Records provided »
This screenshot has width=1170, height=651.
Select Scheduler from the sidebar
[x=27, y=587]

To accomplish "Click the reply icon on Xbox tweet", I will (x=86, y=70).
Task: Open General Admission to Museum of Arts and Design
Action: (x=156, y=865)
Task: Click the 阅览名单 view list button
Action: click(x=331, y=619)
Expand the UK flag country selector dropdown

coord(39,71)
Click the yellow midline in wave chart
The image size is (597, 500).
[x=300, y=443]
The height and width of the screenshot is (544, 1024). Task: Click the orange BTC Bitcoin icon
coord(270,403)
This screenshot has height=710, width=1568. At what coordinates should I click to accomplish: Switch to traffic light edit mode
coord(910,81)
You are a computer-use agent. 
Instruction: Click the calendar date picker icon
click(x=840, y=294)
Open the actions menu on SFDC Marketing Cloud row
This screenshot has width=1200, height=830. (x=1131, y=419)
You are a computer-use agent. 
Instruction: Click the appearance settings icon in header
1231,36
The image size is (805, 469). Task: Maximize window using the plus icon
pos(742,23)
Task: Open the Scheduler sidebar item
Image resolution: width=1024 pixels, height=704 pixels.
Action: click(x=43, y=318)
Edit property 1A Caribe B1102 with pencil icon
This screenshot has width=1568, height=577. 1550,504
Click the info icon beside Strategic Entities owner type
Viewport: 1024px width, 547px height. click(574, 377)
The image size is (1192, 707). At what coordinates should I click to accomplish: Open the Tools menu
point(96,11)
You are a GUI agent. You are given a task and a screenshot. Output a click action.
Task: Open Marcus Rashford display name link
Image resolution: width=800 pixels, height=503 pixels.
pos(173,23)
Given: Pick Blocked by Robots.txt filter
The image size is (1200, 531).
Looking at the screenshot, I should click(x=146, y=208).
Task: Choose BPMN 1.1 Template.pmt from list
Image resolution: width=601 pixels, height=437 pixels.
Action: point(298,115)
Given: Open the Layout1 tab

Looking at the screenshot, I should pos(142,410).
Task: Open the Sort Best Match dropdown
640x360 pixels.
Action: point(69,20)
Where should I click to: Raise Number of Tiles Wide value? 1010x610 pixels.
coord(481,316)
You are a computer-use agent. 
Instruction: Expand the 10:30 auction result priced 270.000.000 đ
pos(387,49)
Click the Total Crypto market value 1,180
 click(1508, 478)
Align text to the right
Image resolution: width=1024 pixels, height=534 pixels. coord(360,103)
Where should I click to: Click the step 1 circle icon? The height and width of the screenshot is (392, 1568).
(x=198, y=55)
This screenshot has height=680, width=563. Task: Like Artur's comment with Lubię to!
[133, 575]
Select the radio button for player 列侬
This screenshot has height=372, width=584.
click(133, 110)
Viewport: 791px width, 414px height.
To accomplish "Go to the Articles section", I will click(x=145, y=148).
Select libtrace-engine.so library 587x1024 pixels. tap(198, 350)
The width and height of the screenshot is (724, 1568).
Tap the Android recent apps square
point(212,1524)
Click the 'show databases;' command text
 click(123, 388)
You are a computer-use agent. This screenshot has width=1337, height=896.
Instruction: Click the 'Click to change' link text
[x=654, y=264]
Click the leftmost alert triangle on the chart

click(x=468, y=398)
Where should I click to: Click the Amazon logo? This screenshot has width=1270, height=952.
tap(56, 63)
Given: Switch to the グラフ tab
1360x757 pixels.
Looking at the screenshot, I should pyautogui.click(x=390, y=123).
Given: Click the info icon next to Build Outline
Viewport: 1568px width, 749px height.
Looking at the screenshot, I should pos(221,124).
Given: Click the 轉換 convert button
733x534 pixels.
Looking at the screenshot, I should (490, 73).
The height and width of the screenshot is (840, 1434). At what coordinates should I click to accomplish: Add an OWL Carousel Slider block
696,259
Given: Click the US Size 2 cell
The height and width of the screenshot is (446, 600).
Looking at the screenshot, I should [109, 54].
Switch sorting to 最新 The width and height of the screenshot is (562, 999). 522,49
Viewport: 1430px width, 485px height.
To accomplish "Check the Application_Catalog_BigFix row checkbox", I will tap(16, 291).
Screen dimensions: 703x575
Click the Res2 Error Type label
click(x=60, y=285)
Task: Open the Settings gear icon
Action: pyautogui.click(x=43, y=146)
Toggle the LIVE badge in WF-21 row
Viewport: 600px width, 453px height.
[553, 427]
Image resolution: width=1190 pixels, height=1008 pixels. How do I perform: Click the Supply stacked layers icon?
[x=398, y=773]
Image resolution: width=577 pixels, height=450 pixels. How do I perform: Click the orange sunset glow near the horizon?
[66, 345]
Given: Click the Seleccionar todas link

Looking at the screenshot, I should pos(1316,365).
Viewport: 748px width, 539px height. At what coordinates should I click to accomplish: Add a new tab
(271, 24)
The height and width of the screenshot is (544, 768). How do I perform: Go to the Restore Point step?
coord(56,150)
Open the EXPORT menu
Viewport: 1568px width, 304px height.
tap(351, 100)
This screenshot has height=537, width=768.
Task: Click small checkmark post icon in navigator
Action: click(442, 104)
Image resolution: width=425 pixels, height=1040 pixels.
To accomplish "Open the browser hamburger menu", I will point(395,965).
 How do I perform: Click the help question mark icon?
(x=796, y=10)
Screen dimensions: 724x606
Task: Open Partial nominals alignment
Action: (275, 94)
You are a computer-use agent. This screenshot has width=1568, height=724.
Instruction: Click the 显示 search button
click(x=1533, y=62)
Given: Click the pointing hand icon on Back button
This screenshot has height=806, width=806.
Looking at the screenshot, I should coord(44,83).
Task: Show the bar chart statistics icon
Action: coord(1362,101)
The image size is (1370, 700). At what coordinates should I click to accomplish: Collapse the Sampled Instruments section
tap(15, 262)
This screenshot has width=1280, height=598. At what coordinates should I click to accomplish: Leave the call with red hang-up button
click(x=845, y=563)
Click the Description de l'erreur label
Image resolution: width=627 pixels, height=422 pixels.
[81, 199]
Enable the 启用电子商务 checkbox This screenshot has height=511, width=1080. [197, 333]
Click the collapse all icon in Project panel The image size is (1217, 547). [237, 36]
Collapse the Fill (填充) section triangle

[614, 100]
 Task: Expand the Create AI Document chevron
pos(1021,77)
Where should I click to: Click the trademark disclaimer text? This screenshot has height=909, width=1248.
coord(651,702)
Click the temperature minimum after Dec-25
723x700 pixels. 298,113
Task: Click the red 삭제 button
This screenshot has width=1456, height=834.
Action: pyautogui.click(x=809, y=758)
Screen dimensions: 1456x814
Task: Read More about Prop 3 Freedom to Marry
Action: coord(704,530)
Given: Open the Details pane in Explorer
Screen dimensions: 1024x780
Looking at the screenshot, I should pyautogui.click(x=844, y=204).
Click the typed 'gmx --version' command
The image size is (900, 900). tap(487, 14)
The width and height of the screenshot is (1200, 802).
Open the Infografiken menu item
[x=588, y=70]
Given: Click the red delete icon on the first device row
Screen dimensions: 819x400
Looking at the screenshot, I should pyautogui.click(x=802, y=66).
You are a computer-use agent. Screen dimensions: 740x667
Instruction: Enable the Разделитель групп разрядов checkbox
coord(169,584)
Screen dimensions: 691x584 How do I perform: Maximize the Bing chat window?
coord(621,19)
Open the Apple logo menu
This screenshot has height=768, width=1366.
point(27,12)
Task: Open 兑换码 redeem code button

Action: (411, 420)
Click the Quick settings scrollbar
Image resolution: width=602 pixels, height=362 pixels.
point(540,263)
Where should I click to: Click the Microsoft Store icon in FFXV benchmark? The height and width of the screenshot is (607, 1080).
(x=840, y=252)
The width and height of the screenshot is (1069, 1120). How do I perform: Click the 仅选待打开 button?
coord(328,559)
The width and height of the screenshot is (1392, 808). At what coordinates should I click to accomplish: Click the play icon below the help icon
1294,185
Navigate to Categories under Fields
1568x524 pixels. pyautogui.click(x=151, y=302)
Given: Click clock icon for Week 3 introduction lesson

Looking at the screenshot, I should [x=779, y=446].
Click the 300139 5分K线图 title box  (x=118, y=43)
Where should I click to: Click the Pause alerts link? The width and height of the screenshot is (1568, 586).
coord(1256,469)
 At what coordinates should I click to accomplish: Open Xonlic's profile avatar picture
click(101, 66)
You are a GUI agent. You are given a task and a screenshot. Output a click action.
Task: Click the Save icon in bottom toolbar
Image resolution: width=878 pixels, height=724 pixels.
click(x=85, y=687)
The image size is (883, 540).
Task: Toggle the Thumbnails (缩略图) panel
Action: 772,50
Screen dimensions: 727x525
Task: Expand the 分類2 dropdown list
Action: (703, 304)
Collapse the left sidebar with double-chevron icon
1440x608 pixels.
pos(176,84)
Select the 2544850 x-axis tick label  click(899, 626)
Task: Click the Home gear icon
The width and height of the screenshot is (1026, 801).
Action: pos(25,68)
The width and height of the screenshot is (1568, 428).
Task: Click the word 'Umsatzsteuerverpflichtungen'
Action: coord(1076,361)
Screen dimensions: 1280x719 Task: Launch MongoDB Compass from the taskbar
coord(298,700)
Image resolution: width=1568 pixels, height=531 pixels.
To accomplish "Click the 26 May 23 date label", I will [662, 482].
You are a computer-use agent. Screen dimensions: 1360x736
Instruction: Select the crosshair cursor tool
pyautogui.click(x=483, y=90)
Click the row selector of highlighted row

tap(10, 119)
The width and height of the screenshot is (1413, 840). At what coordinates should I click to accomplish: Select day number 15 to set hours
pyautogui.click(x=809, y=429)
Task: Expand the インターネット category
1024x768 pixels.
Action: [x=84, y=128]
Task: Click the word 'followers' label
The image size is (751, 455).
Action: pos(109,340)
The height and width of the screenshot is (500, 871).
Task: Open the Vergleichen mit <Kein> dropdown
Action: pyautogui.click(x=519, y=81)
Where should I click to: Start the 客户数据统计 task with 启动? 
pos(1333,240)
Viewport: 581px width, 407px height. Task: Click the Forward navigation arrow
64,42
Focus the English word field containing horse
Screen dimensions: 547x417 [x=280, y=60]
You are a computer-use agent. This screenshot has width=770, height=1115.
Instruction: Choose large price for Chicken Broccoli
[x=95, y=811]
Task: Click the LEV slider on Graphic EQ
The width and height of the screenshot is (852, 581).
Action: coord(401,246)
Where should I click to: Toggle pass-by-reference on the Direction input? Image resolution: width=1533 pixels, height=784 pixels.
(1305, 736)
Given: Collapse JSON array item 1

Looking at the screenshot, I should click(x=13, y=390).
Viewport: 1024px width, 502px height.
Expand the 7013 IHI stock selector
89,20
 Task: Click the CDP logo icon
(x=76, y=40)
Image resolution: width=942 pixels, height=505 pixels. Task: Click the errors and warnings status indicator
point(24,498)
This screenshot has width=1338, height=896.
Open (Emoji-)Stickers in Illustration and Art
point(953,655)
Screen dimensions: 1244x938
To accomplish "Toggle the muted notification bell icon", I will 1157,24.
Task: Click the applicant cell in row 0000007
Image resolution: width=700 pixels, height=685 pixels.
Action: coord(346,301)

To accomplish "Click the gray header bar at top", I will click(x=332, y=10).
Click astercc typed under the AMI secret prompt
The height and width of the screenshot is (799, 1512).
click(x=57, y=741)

What is expected »
Search the listing for the word "cell", and copy every line in which it is found.

Response »
Given: Click the US Size 2 cell
Task: Click the applicant cell in row 0000007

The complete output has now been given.